24-h ambulatory blood pressure versus clinic blood pressure as predictors of cardiovascular risk: a systematic review and meta-analysis of prospective studies.
Fan H., Onakpoya IJ., Heneghan CJ.
BACKGROUND: There is uncertainty about the usefulness of ambulatory blood pressure (ABP) in predicting cardiovascular disease (CVD) risk. Our objective was to compare the prognostic value of ABP versus clinic blood pressure (BP) in CVD. METHODS: We conducted electronic searches on Medline, Embase, and the Cochrane library up to July 2018. We included prospective longitudinal studies that compared 24-h ABP with clinic BP measurement in adults. Our main outcomes were all-cause mortality, CVD mortality, and/or CVD events. We assessed study quality based on four domains and pooled data using a random effects model of STATA for meta-analyses. RESULTS: We included 13 studies comprising 81 736 participants. The overall quality of the studies was moderate. Both systolic and diastolic 24-h ABP as well as systolic clinic BP significantly predicted all-cause mortality, CVD mortality, and CVD events. Systolic 24-h ABP was significantly better than systolic clinic BP at predicting future risk of CVD events: combined hazard ratio for 24-h ABP = 1.27 (95% confidence interval 1.21-1.34) per 10 mmHg increase in SBP compared with 1.13 (1.06-1.21) for clinic BP (interaction test P = 0.02).
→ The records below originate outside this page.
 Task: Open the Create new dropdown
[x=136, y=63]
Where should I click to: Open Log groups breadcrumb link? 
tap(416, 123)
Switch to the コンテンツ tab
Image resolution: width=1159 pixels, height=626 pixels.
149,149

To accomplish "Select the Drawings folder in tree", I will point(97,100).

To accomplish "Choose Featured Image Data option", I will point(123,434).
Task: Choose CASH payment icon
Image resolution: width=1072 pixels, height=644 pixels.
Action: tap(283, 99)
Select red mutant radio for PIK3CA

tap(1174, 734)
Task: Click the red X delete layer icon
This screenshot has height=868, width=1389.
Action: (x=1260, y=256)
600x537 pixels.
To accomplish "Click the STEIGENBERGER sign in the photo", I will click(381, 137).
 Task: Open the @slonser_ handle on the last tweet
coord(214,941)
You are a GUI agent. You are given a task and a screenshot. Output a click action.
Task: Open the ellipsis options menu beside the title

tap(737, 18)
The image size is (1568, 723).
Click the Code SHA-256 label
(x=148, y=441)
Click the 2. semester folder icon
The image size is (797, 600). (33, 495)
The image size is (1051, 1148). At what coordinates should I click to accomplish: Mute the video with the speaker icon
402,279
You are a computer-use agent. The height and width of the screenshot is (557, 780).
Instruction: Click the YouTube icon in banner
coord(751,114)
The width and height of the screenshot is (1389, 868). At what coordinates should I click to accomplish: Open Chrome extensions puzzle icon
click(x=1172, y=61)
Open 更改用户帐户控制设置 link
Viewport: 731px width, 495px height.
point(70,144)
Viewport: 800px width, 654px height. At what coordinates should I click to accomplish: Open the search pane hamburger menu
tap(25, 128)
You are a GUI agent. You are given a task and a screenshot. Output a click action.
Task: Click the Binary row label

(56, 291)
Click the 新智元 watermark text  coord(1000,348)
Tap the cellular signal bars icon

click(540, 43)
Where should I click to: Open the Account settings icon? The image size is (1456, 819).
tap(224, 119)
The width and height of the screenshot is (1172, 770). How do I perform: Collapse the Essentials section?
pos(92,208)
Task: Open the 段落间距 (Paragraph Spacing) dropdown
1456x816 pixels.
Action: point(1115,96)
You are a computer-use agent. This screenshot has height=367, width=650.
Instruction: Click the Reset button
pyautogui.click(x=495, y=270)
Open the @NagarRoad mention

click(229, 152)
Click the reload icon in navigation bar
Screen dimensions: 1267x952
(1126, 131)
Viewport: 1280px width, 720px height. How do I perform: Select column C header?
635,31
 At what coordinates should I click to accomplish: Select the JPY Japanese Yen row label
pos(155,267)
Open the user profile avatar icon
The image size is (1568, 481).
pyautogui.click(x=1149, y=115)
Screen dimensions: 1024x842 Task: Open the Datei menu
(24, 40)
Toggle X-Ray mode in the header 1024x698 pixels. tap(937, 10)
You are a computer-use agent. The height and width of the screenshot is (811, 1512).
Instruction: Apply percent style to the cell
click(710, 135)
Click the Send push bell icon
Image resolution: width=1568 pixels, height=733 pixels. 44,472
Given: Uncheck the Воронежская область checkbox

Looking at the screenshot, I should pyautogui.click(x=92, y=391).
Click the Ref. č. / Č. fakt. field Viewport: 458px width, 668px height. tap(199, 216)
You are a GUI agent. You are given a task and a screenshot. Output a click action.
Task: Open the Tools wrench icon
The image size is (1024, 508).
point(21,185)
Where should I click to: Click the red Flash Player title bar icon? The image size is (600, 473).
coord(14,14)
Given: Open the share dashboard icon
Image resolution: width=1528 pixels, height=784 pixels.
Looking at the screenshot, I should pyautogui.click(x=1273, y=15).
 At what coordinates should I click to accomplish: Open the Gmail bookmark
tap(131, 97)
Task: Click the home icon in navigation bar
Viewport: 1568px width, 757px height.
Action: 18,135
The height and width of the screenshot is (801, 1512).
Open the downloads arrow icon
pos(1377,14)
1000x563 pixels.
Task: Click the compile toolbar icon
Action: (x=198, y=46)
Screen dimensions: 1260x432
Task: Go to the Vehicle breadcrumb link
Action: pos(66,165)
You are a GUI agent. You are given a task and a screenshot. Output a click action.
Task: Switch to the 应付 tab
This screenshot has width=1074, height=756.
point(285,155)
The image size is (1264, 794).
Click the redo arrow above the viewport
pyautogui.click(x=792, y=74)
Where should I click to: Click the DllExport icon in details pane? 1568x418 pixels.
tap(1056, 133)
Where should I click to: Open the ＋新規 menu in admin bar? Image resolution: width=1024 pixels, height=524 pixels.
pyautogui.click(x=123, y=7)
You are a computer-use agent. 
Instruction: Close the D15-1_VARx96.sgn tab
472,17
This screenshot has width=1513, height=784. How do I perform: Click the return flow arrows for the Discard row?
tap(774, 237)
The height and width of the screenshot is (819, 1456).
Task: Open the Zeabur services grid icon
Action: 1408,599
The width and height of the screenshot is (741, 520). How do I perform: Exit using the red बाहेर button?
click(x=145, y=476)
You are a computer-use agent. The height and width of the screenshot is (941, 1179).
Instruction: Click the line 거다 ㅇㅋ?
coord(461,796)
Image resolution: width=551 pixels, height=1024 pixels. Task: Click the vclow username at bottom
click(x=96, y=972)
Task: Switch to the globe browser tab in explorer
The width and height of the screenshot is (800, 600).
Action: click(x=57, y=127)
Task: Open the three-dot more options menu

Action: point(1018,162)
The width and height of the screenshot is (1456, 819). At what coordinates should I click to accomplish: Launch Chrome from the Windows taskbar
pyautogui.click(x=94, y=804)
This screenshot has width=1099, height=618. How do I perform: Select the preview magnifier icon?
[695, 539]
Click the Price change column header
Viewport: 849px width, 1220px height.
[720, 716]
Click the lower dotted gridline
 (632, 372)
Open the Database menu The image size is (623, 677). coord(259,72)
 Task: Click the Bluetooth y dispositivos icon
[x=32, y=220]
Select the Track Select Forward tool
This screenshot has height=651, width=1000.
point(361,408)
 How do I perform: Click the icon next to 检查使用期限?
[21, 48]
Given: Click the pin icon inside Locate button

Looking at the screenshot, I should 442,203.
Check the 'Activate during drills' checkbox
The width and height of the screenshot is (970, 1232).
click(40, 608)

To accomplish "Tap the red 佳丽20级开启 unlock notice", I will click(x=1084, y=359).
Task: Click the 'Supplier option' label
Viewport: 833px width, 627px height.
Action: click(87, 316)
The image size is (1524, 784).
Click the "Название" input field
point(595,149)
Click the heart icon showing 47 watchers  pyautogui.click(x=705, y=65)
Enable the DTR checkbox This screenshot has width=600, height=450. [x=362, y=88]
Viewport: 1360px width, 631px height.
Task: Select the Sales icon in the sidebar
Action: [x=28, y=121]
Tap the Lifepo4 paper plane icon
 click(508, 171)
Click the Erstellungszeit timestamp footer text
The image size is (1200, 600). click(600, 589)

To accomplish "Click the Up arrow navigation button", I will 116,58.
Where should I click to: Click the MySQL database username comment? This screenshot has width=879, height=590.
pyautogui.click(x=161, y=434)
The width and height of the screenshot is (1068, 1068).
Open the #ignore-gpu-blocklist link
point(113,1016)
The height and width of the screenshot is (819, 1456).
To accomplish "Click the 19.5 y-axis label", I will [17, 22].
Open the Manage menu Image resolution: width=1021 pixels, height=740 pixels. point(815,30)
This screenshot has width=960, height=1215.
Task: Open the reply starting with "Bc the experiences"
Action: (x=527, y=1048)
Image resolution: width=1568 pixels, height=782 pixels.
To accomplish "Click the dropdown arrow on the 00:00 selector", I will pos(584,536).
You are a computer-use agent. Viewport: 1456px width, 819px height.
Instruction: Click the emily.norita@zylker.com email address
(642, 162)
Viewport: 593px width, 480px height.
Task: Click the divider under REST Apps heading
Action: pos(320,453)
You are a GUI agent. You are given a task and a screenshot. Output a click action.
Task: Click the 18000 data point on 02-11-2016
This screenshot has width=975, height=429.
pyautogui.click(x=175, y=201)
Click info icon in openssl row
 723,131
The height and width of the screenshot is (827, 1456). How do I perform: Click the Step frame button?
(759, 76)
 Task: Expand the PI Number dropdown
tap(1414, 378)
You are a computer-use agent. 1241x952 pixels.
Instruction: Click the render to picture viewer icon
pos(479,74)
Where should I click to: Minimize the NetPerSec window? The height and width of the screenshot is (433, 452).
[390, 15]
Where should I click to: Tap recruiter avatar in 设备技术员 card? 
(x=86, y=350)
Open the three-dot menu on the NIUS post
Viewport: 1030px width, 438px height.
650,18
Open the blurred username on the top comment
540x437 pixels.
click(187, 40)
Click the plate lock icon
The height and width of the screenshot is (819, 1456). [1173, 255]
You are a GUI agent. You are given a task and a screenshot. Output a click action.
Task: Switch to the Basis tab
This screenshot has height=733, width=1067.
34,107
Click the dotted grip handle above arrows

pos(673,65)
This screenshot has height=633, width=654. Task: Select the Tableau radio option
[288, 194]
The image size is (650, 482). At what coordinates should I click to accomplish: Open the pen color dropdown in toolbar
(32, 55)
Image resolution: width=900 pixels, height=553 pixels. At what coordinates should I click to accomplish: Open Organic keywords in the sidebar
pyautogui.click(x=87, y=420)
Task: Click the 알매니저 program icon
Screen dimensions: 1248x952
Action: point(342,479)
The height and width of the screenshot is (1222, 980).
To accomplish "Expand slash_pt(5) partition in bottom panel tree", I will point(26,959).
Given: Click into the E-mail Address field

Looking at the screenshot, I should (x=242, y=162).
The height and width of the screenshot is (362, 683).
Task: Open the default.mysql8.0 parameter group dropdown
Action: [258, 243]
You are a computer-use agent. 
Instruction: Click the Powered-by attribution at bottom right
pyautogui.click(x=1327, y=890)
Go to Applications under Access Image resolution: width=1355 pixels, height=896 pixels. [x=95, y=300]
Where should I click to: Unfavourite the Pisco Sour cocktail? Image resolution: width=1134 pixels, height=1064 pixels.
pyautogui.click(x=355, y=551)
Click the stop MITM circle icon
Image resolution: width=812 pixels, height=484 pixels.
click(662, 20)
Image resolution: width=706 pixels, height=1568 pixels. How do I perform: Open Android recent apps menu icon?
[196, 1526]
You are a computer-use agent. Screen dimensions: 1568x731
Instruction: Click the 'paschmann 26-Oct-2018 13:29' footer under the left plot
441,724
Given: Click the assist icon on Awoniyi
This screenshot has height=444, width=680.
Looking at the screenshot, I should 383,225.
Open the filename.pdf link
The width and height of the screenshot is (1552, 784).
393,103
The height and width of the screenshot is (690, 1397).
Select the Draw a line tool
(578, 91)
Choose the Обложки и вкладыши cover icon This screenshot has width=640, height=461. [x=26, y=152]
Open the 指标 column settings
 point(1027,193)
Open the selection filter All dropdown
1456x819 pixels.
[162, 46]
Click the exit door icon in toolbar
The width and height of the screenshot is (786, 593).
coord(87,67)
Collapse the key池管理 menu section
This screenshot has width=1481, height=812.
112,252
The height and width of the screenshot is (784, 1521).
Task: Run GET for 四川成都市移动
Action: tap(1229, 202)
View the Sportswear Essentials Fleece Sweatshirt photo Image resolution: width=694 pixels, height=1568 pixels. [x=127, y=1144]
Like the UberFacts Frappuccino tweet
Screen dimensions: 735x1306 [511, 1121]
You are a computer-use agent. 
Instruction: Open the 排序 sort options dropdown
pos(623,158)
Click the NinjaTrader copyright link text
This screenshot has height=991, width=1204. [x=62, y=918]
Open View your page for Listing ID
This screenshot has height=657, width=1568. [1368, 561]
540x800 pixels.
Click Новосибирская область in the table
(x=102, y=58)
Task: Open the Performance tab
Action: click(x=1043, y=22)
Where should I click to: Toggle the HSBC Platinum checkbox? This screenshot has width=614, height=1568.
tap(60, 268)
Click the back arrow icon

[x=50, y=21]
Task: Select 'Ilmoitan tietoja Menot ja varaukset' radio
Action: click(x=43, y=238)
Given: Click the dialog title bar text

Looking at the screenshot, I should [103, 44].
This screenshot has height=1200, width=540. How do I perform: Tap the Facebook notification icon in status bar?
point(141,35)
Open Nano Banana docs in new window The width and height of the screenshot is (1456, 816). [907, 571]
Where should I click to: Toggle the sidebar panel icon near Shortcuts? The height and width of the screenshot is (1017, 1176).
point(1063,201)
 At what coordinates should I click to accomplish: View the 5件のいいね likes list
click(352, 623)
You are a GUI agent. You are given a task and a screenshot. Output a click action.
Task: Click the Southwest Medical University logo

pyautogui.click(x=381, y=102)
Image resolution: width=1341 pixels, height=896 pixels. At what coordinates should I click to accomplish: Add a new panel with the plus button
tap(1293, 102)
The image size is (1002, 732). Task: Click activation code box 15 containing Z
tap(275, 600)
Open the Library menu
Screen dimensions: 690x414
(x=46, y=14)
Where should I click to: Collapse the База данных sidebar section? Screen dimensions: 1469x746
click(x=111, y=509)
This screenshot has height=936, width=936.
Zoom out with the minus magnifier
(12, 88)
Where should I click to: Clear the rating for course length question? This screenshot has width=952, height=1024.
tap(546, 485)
After adjusting for clinic BP, both systolic and diastolic 24-h ABP measurements were significantly better than their corresponding clinic measurements at predicting all-cause mortality, CVD mortality, and CVD events (P = 0.001 and P = 0.000, respectively). CONCLUSION: Systolic 24-h ABP is a better predictor of future CVD events than systolic clinic BP. Future studies should incorporate the use of individual patient data to assess the prognostic value of 24-h ABP.